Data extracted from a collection

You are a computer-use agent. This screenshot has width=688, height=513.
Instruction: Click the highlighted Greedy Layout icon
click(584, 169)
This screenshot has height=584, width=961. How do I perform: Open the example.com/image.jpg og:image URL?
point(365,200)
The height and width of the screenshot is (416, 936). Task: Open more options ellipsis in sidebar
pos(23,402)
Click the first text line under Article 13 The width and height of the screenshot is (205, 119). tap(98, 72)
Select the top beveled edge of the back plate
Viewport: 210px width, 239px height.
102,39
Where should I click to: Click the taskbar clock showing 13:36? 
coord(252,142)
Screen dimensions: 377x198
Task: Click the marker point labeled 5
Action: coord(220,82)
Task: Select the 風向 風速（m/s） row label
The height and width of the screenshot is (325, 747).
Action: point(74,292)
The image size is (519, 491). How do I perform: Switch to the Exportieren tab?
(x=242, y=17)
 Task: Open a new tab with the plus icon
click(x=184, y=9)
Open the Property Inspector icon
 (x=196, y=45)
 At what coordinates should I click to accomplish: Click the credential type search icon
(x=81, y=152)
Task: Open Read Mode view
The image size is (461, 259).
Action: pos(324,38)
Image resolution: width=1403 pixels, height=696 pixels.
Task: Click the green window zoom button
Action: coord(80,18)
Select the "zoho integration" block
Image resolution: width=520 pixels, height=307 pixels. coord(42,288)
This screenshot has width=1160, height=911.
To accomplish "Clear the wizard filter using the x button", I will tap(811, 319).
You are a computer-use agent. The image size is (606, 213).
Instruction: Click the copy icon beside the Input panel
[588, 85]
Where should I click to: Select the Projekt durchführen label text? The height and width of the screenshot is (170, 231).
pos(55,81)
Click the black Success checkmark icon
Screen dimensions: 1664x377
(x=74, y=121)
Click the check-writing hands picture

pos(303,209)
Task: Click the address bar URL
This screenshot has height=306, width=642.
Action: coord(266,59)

> _Prompt_:
Nothing but the lines from the one with "You are a computer-use agent. The" through the last line of the data should appear; print them exactly.

> _Response area_:
You are a computer-use agent. The image size is (606, 213).
Instruction: Click the copy icon beside the Input panel
[588, 85]
Where should I click to: Select the Projekt durchführen label text? The height and width of the screenshot is (170, 231).
pos(55,81)
Click the black Success checkmark icon
Screen dimensions: 1664x377
(x=74, y=121)
Click the check-writing hands picture

pos(303,209)
Task: Click the address bar URL
This screenshot has height=306, width=642.
Action: coord(266,59)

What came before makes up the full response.